The coefficient of sliding friction between a 10kg rubber tire and wet concrete road is 0.43. Determine the time in which a moving object with a velocity of 35mi/h can come to a stop on the road. What distance is covered at this time?
To determine the time it takes for the object to come to a stop on the road, we need to use the equation of motion under constant acceleration. The equation is:
v = u + at
Where:
v = final velocity (0 m/s since the object comes to a stop)
u = initial velocity (35 mi/h = 15.65 m/s, after converting to m/s)
a = acceleration
t = time
Now, we need to find the acceleration. The acceleration can be calculated using the equation:
F_friction = μ * N
Where:
F_friction = force due to friction
μ = coefficient of sliding friction (given as 0.43)
N = normal force
The normal force can be calculated using the equation:
N = mg
Where:
m = mass of the object (10 kg)
g = acceleration due to gravity (9.8 m/s^2)

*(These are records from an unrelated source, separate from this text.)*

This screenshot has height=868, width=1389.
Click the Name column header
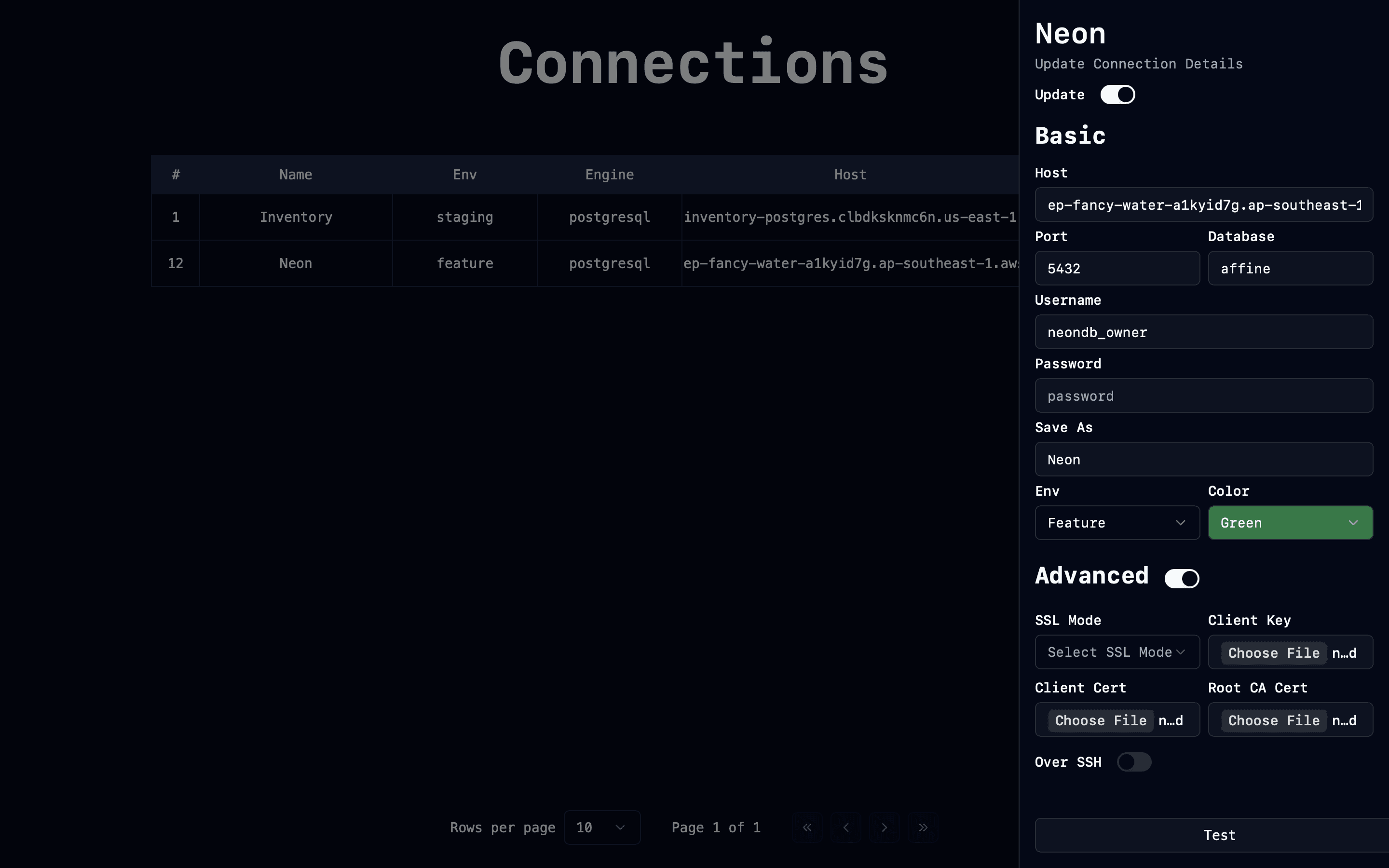click(296, 175)
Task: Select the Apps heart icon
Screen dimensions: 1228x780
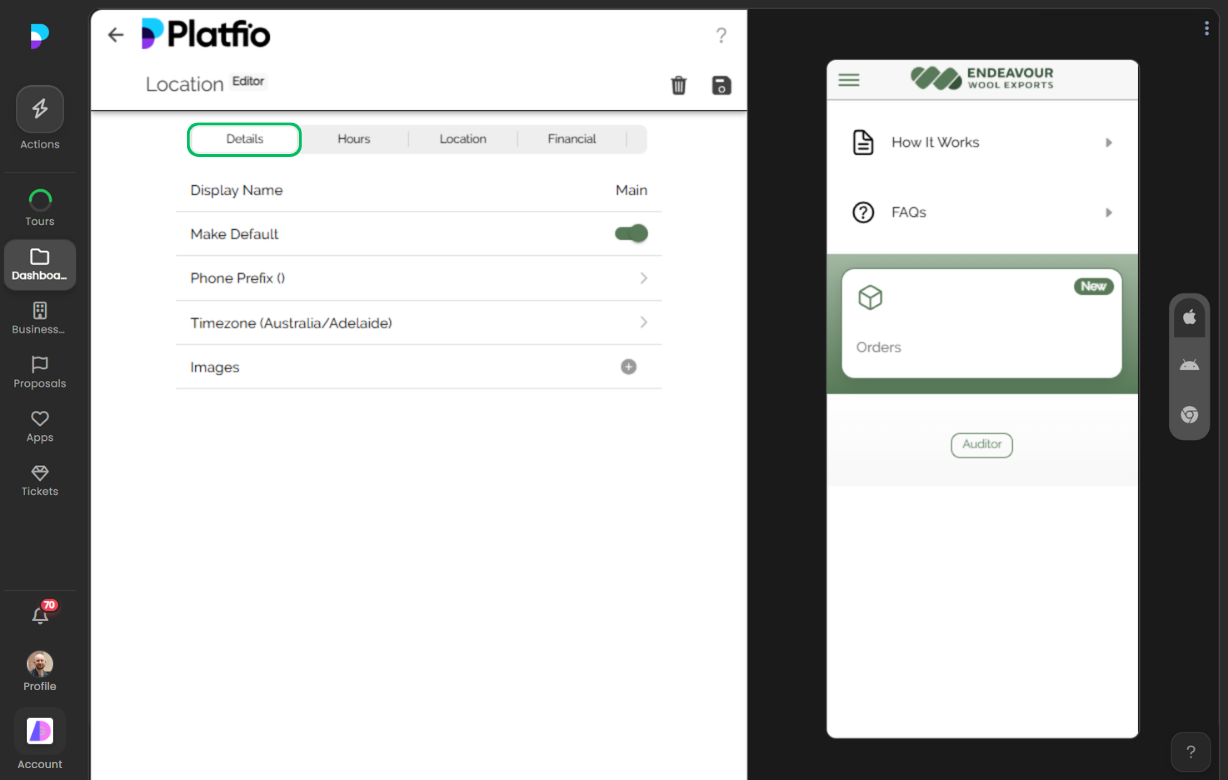Action: coord(40,420)
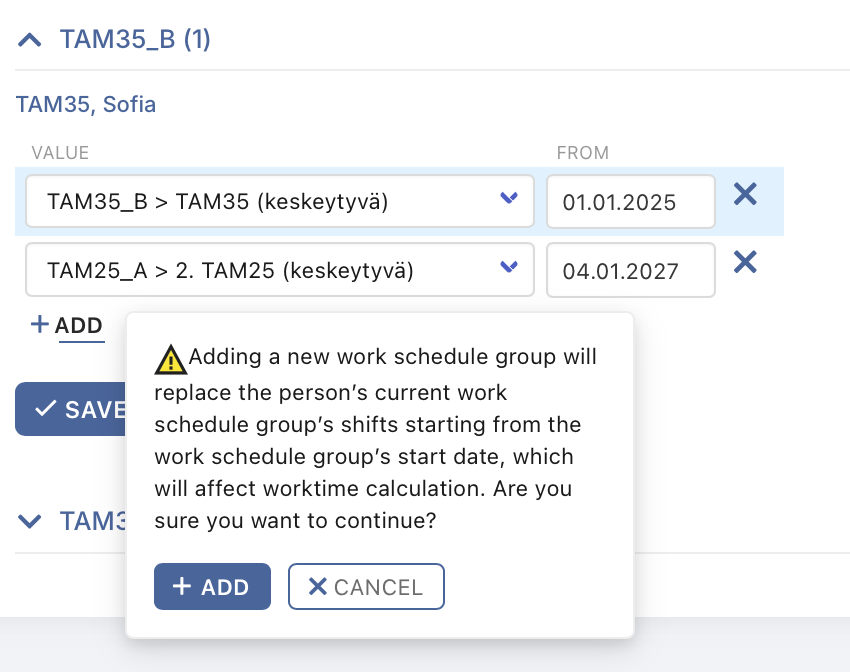Image resolution: width=850 pixels, height=672 pixels.
Task: Open the TAM25_A > 2. TAM25 (keskeytyvä) dropdown
Action: tap(280, 270)
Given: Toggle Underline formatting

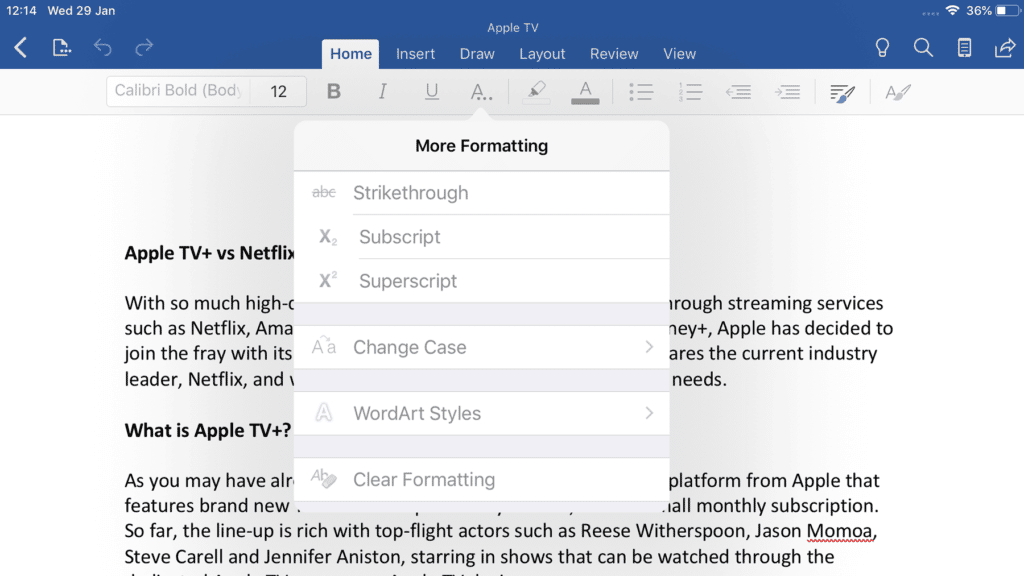Looking at the screenshot, I should pyautogui.click(x=431, y=92).
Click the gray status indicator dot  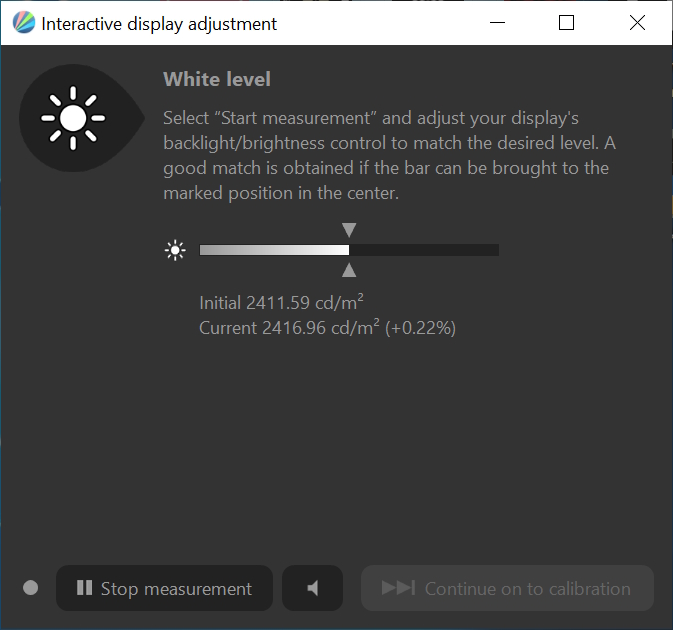pos(30,588)
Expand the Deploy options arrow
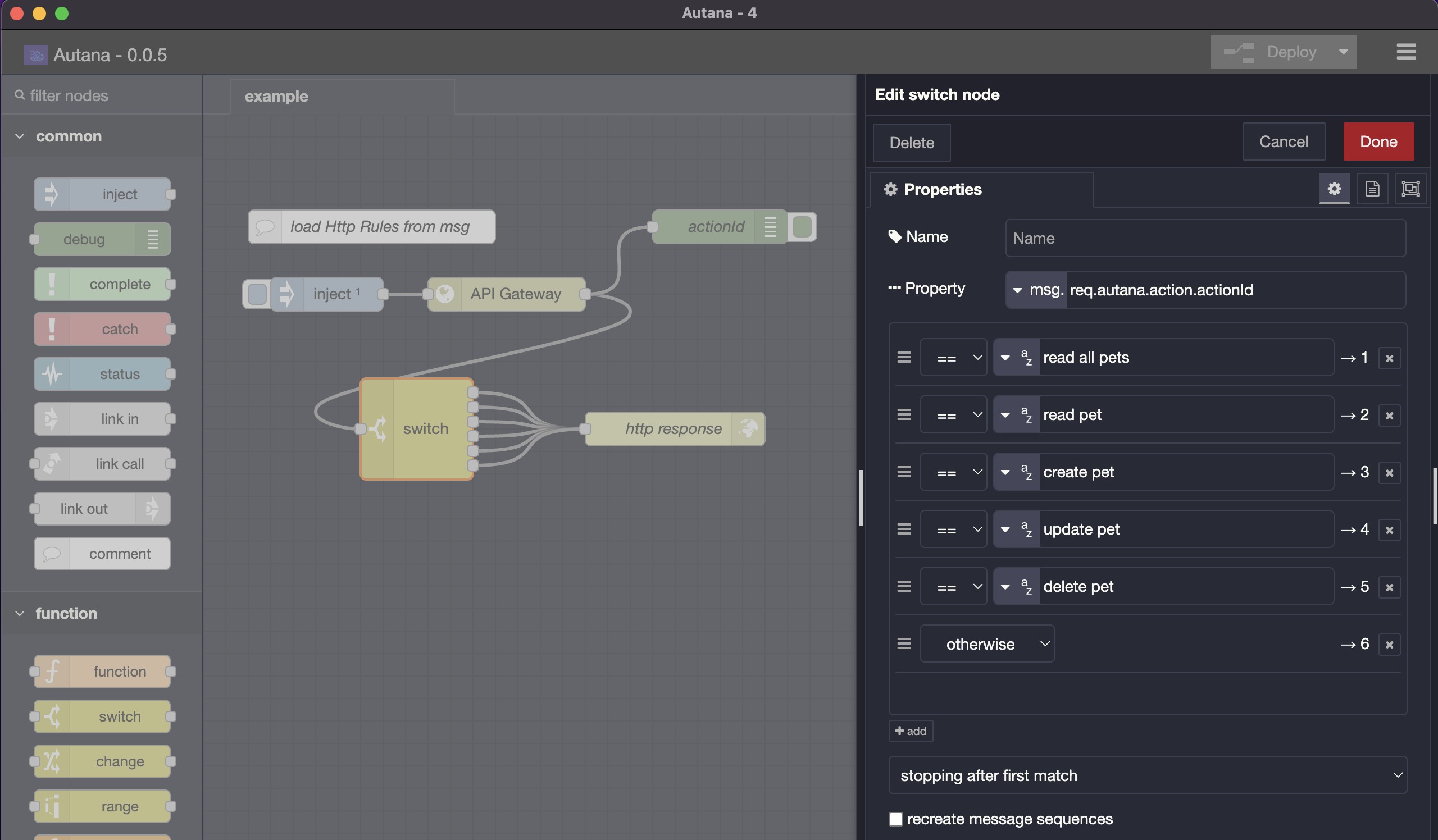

Now, let's calculate the acceleration:
N = mg
N = 10 kg * 9.8 m/s^2
N = 98 N
F_friction = μ * N
F_friction = 0.43 * 98 N
F_friction = 42.14 N
Since the friction force is in the opposite direction of motion, it will provide a negative acceleration, therefore:
a = -F_friction/m
a = -42.14 N / 10 kg
a = -4.214 m/s^2
Now, we can substitute the values in the first equation and solve for time (t):
0 = 15.65 m/s + (-4.214 m/s^2) * t
Rearranging the equation gives:
4.214 m/s^2 * t = 15.65 m/s
t = 15.65 m/s / 4.214 m/s^2
t ≈ 3.71 seconds
So, it will take approximately 3.71 seconds for the object to come to a stop on the road.
To determine the distance covered at this time, we can use the equation:
s = ut + (1/2)at^2
Where:
s = distance
u = initial velocity
a = acceleration
t = time
Plugging in the values:
s = 15.65 m/s * 3.71 s + (1/2) * (-4.214 m/s^2) * (3.71 s)^2
s ≈ 58.10 m
Therefore, the object will cover approximately 58.10 meters before coming to a stop on the road.